The Jewish people all over the world was deeply impressed by the Declaration. As the correspondent of the London Jewish Chronicle puts it, “The Jewish masses were literally dazzled.” A great demonstration, unparalleled for enthusiasm, occurred at Petrograd, and was addressed by M. Boris Goldberg and M. Aleinikoff, who styled England the “advanced guard of humanity.” He spoke in the highest praise of the English Labour Party for its sympathetic attitude toward the movement, and of the American Zionists for their defence of the Jewish colonies in Palestine since the outbreak of the war. Tributes were paid to the memory of Dr. Theodor Herzl and other leaders of the Movement who have passed away, of the British soldiers killed in the Campaign in Palestine, and to the Hashomerim who have died in defence of the Jewish colonies. Two soldiers, Levitzky and Kotlarevsky, greeted the Declaration on behalf of the Jewish Soldiers’ Union.
Tremendous enthusiasm prevailed throughout Russian Jewry because of the British Declaration; and reports received from Moscow, Minsk, Ekaterinoslav, Kieff, Kharkoff, Odessa and Kherson are to the effect that tens of thousands of Jews who had hitherto been either neutral or inimical, joined the Zionist Movement. Special services of thanksgiving were held in many synagogues and many mass meetings, vieing with one another in enthusiasm, were held almost everywhere. Many organizations of Jewish youth signified their intention to make whatever sacrifices might be demanded of them for the Zionist ideal. The Russian Press, with practical unanimity, spoke of the great importance of the Declaration, and described it as a momentous event for the Jews, offering the longed-for opportunity to build a national Jewish homeland in Palestine.

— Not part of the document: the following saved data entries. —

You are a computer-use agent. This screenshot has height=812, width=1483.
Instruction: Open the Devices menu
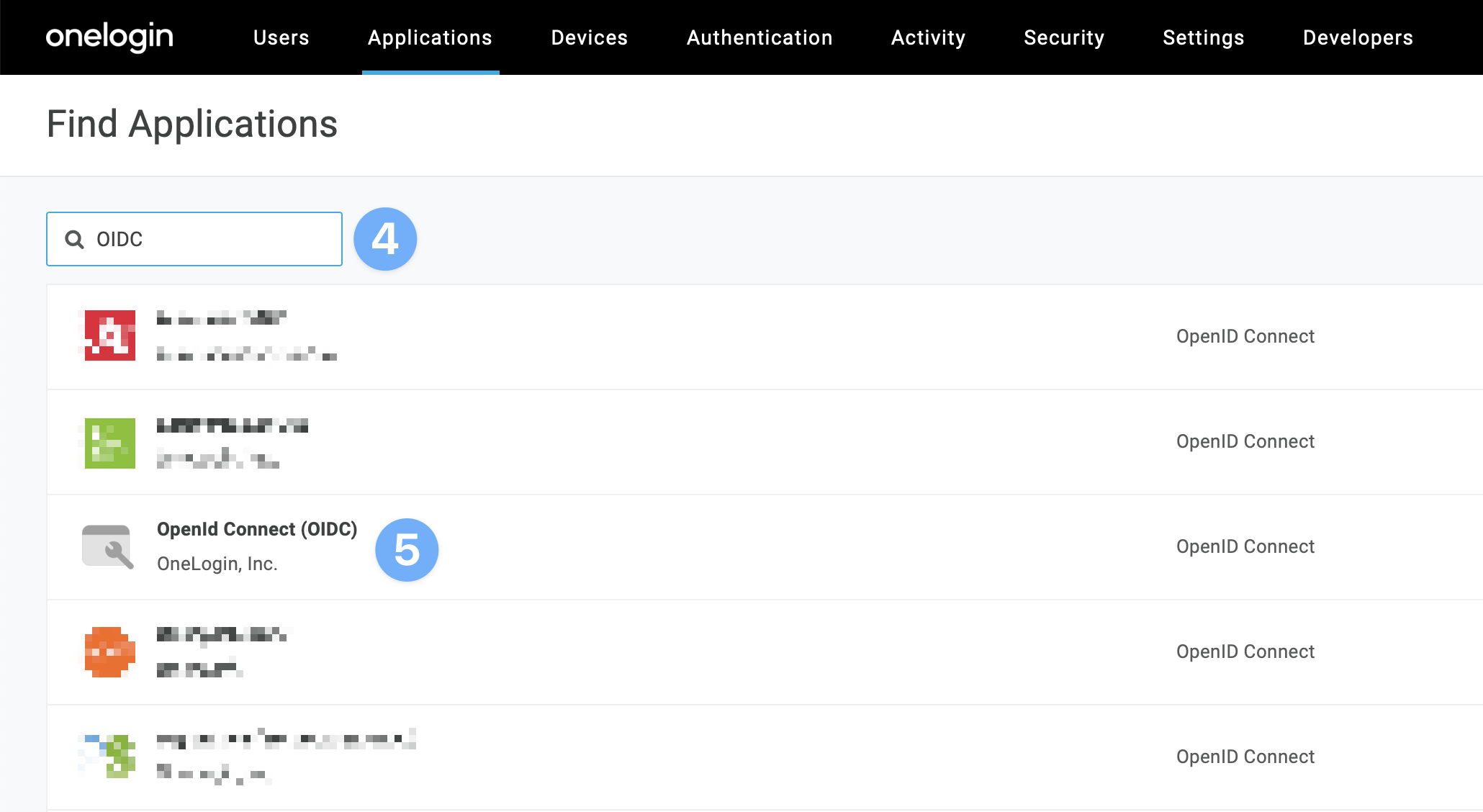tap(589, 37)
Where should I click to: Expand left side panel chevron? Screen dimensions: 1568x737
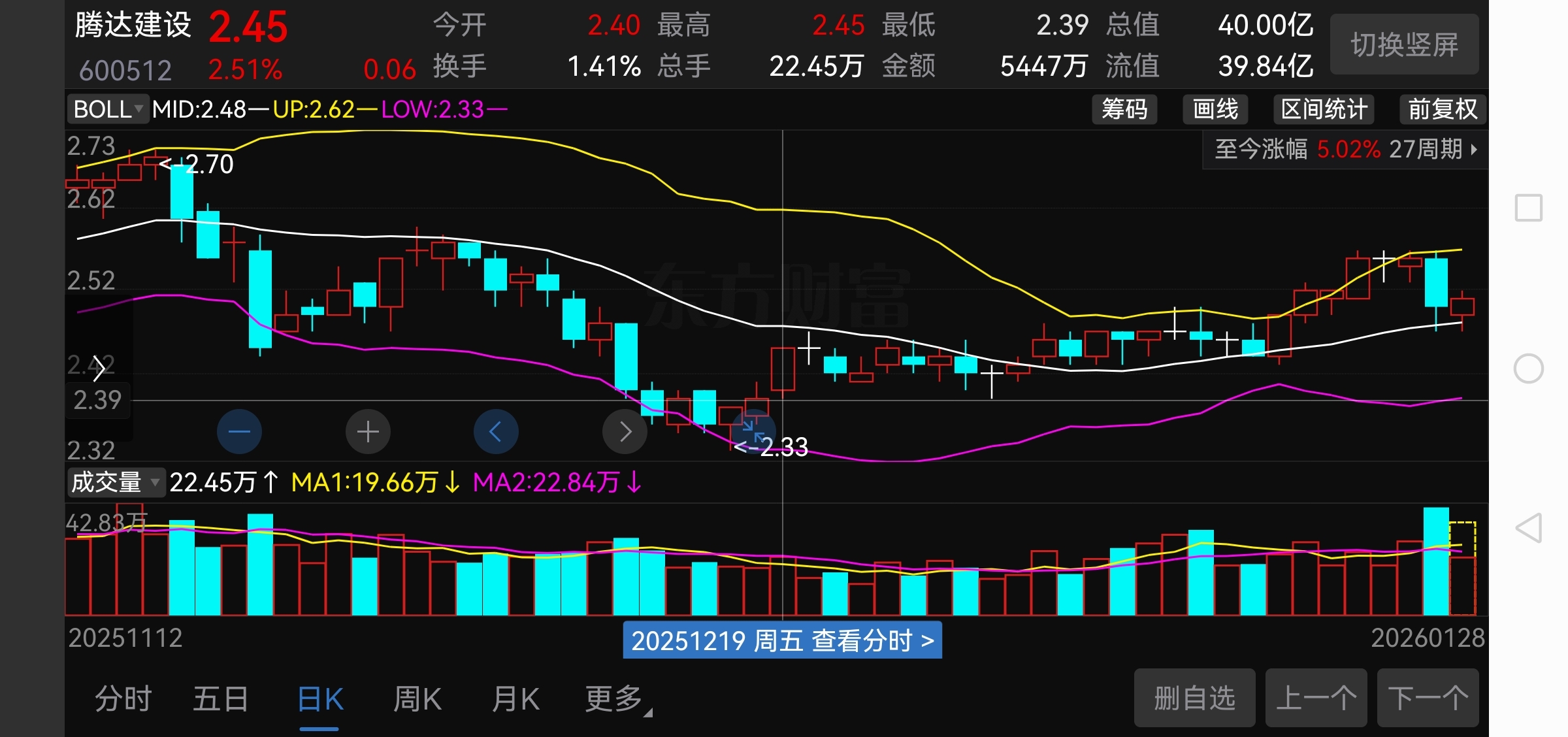99,368
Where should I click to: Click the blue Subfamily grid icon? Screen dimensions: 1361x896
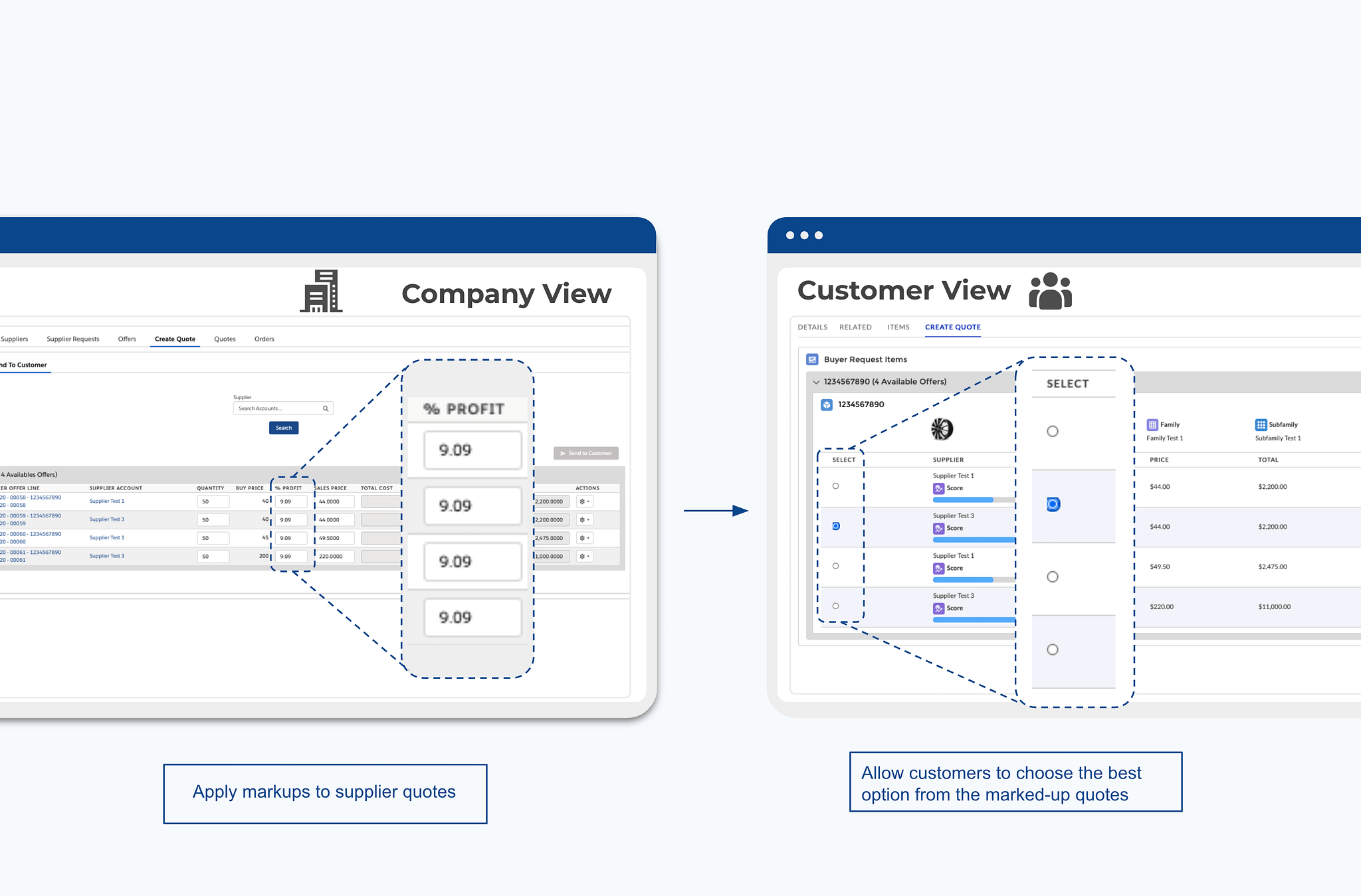tap(1261, 424)
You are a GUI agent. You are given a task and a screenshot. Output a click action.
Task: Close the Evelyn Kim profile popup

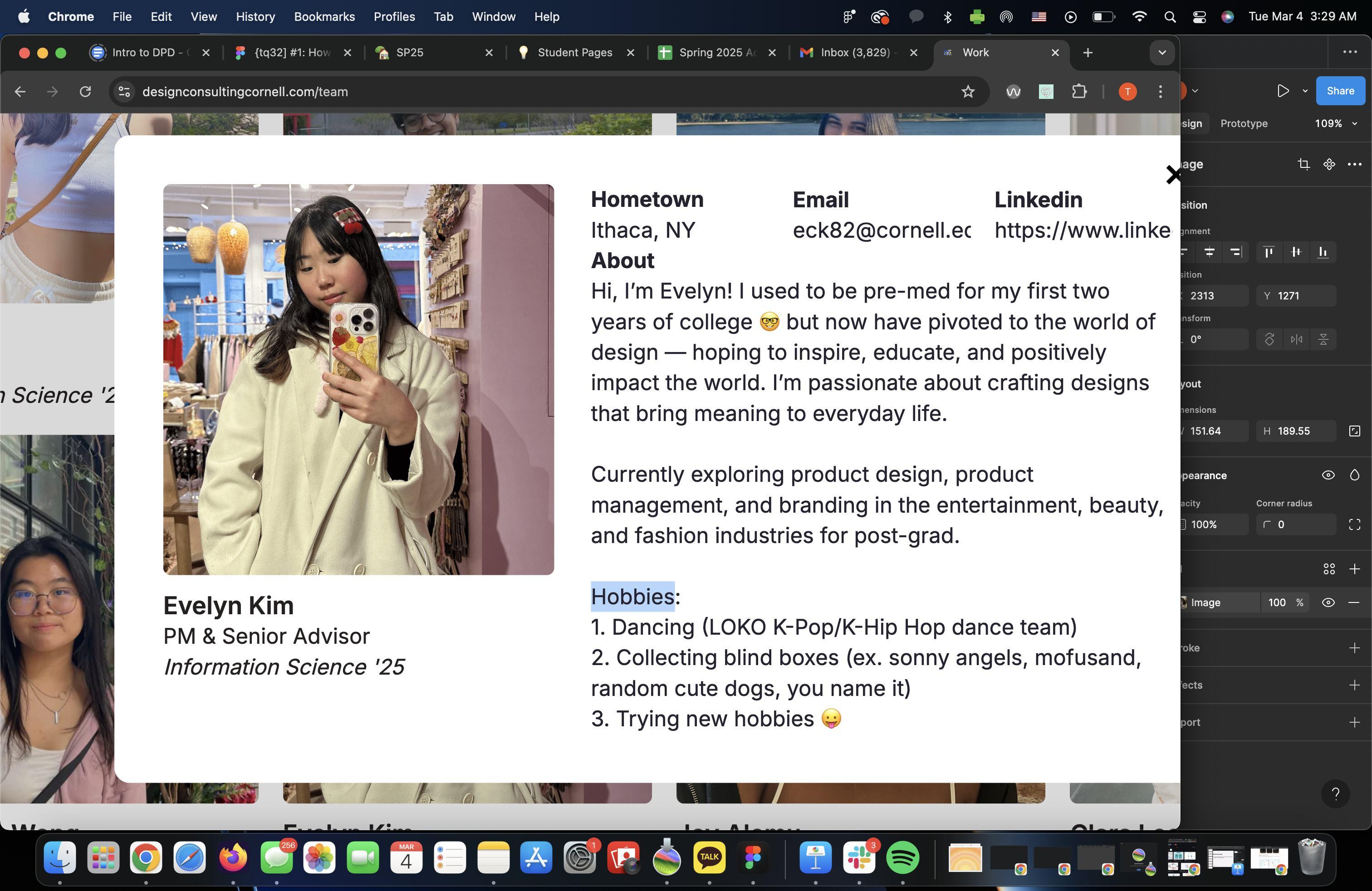click(1172, 175)
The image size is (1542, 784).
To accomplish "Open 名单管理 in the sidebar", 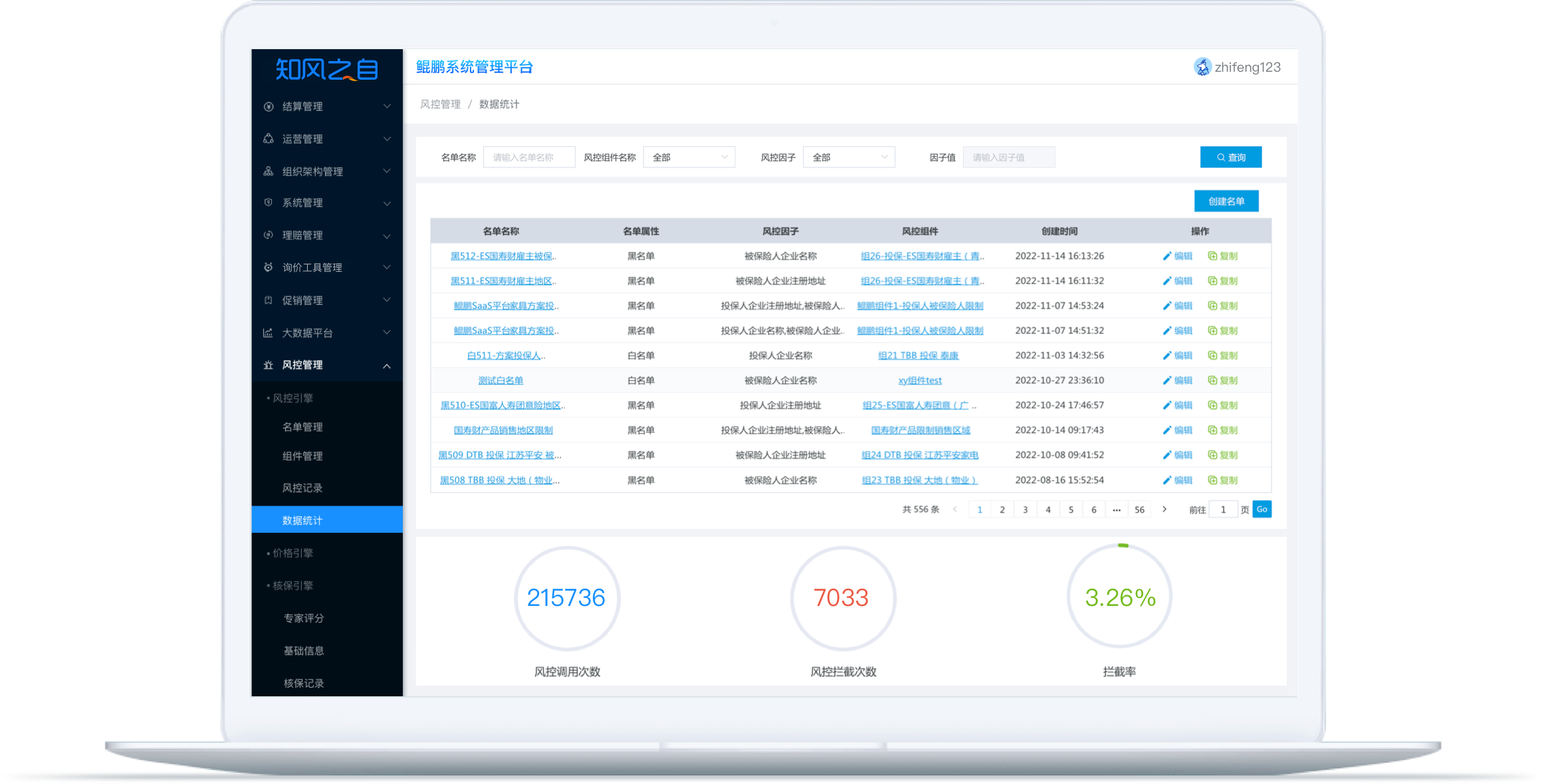I will 302,427.
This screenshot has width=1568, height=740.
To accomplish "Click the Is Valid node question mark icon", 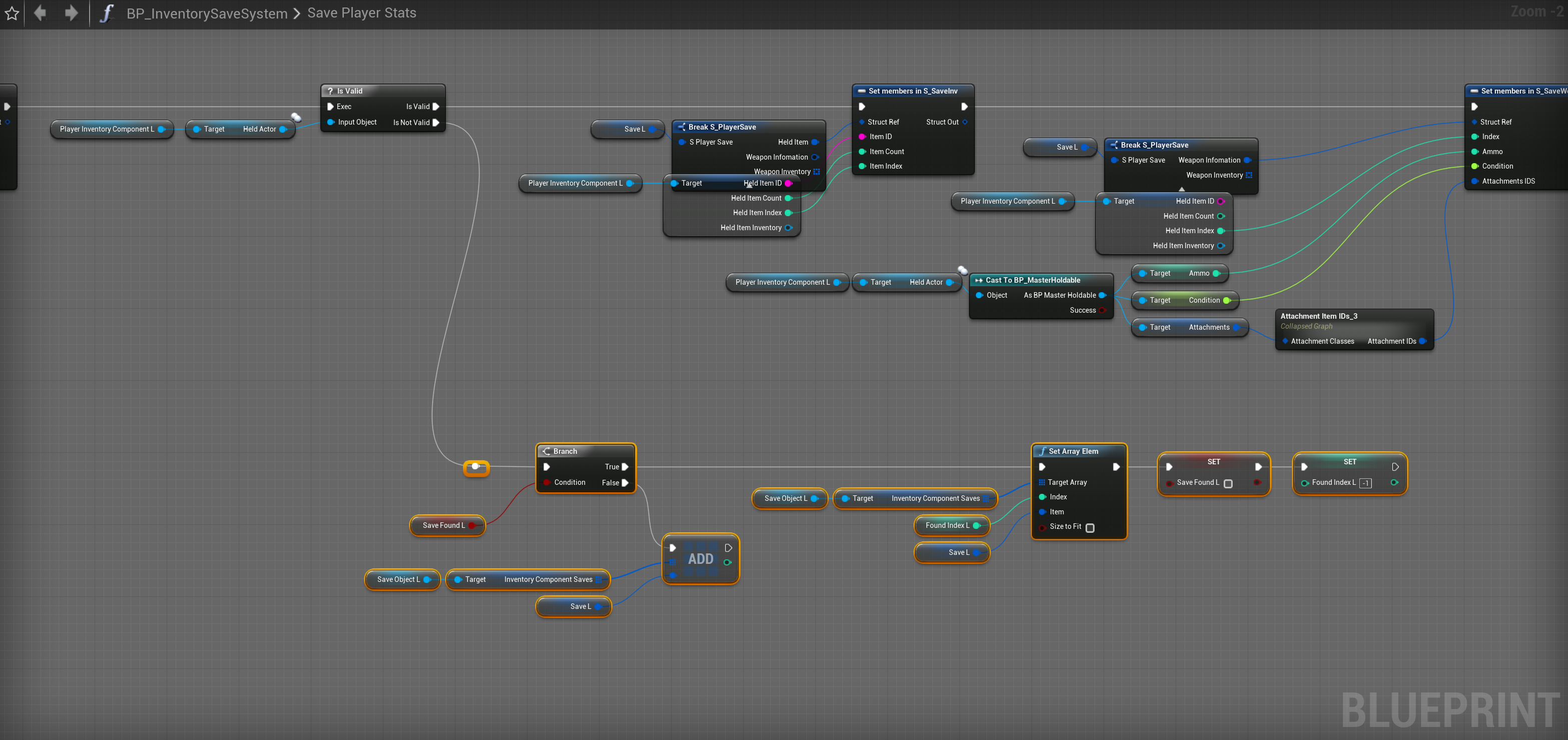I will 330,91.
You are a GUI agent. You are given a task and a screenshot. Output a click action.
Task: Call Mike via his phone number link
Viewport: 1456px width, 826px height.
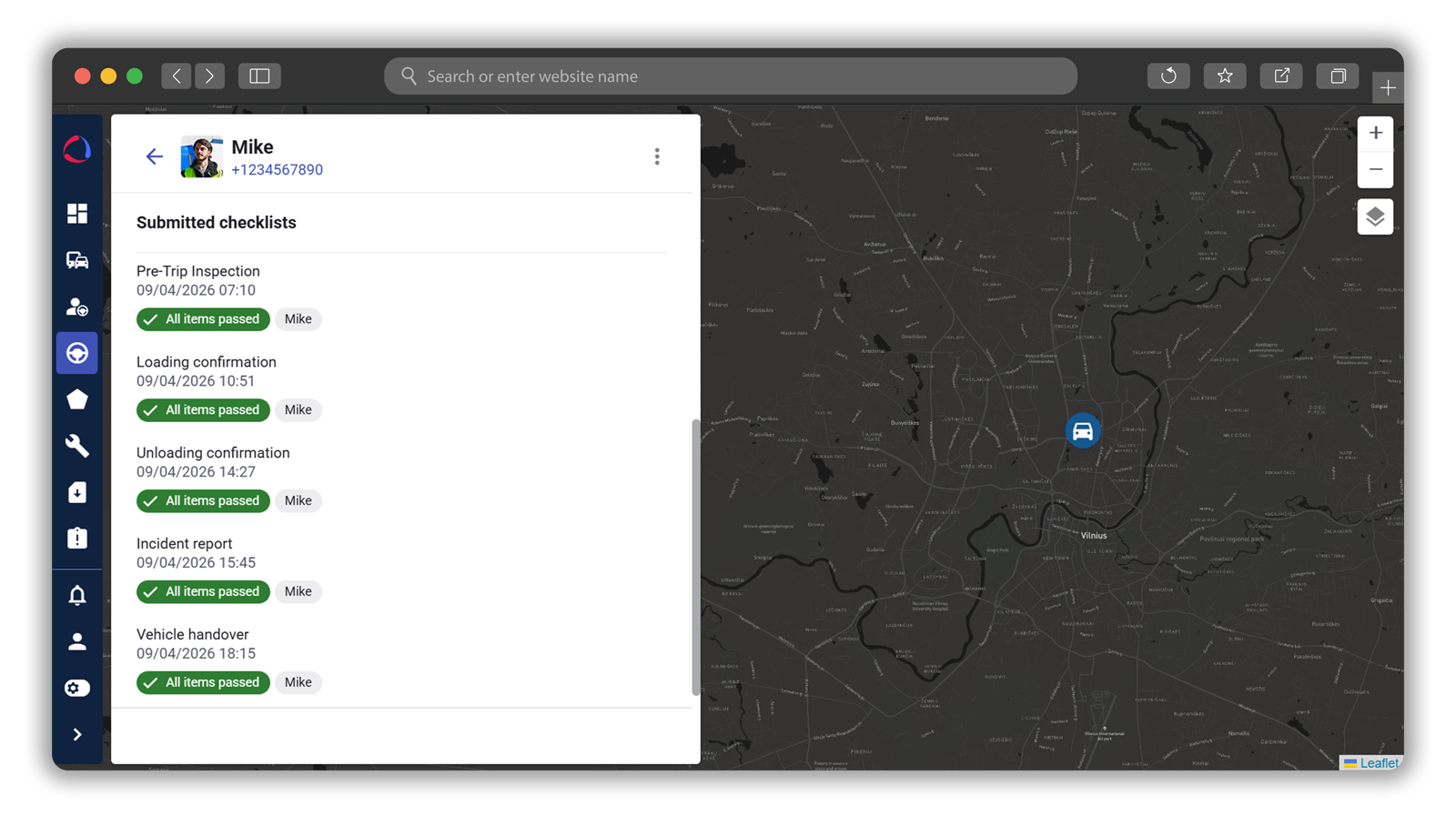coord(278,169)
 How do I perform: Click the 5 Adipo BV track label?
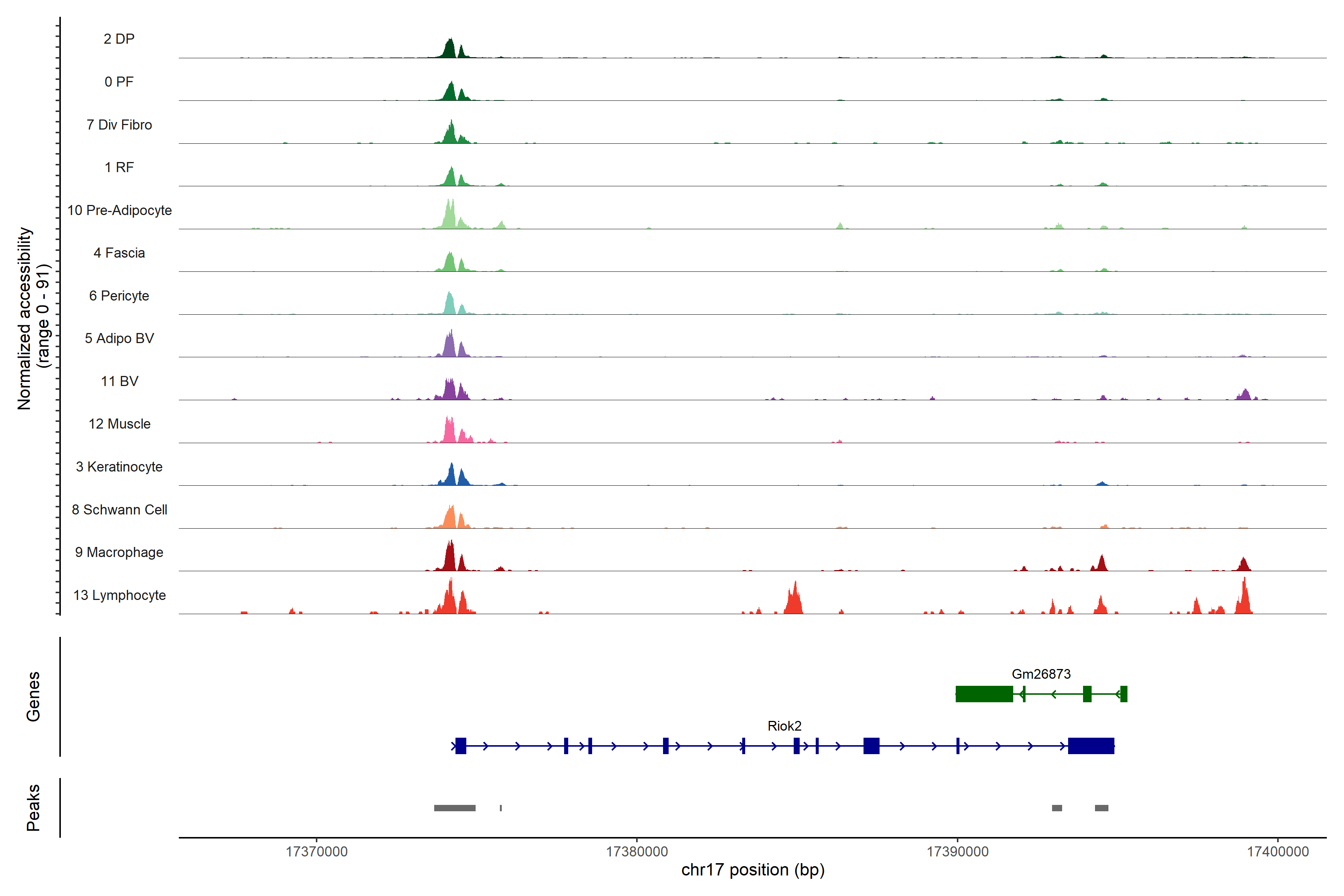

The enthusiasm in America found expression in thousands of telegrams, public meetings, resolutions, thanksgiving services. At the Baltimore Zionist Conference on December 15th a resolution was passed thanking the British Government for the Declaration, which stated, “Deeply we rejoice in the triumph of the British arms in Palestine, and the taking over of Palestine as another step in the march of the Allied Forces which is to establish throughout the world the principle of the liberty of smaller nationalities.” In all other countries the Declaration was discussed by public opinion in a most favourable sense.
On November 18, 1917, a reception was held by the English Zionist Federation at which Lord Rothschild officially communicated to the Federation the Declaration of the English government. Hundreds of congratulatory telegrams received from all parts of the world aroused enthusiasm. Lord Rothschild, Dr. Tschlenow, Dr. Weizmann, Mr. James de Rothschild, and the author delivered addresses in commemoration of this historic event in the life of the Jewish people.